Stakeholders insist on single-use plastics ban

Plastic waste and debris. floating on water.

Plastic waste and debris. floating on water.

The call on policy-makers to immediately ban single-use plastics has been re-echoed by participants at a two-day capacity-building workshop in Lagos for media practitioners to address plastic pollution in Nigeria by understanding the United Nations (UN) Plastic Treaty Process.

All stakeholders at the event organised by the Pan African Vision for the Environment (PAVE), a member of the Global Alliance for Incineration Alternatives (GAIA) and Break Free From Plastics (BFFP), with the support of the Global Greengrants Fund (GGF), were unanimous on the need to ban single-use plastics through a phased approach.

They suggested source segregation of waste for easy evacuation by refuse managers.
President of PAVE, Anthony Akpan, in his keynote on The Plastic Age, noted that the UN was negotiating a treaty to solve the plastic crisis.

According to him, the majority of African countries do not produce plastics; hence, they should be more ambitious in calling for a reduction in plastic production.

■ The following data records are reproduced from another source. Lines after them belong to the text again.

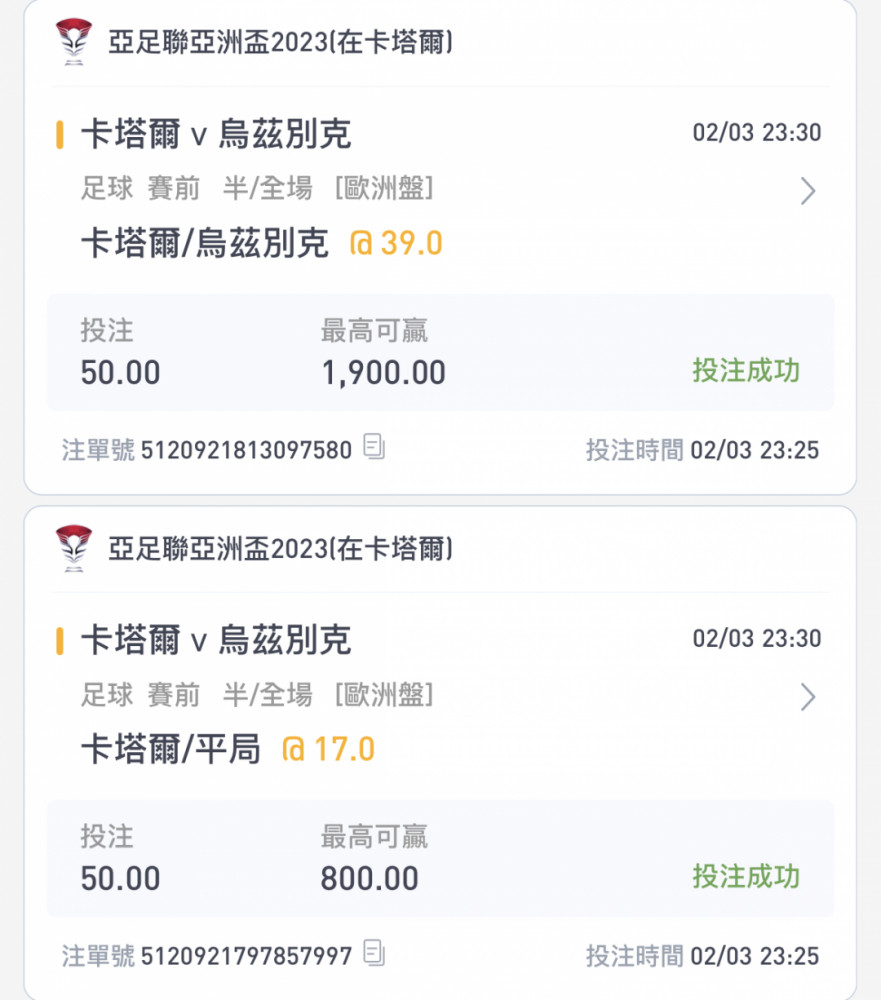This screenshot has height=1000, width=881.
Task: Tap the first 投注成功 status label
Action: click(x=746, y=371)
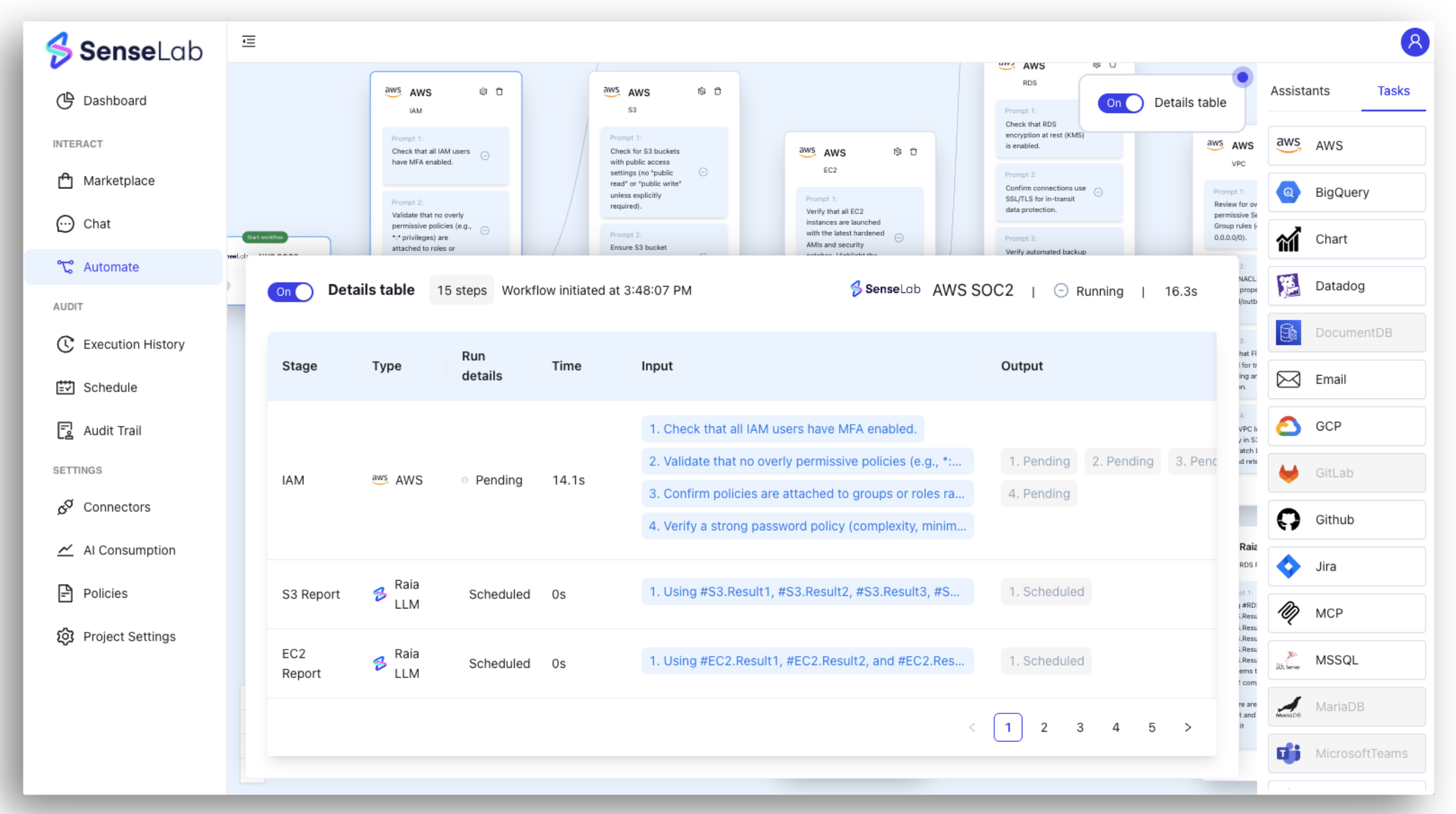This screenshot has width=1456, height=814.
Task: Open the Execution History page
Action: point(134,344)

Referring to Ana Rocha of GAIA, Akpan said big players in the plastic industry also fight against the move to end plastic use around the globe.

While stressing the need to go hard on defaulters of the plastic legislation, he alleged that Ministries, Departments and Agencies (MDAs) still use plastics despite the ban by the Federal Government.

On the way forward, he said there should be infrastructure for the segregation of waste, and an institutional framework to help waste disposers on this.

For Victor Fagbumi of Sustainable Research and Action for Environmental Development (SRADev) Nigeria, plastics have come to stay; hence, efforts geared towards reducing them must be strategic.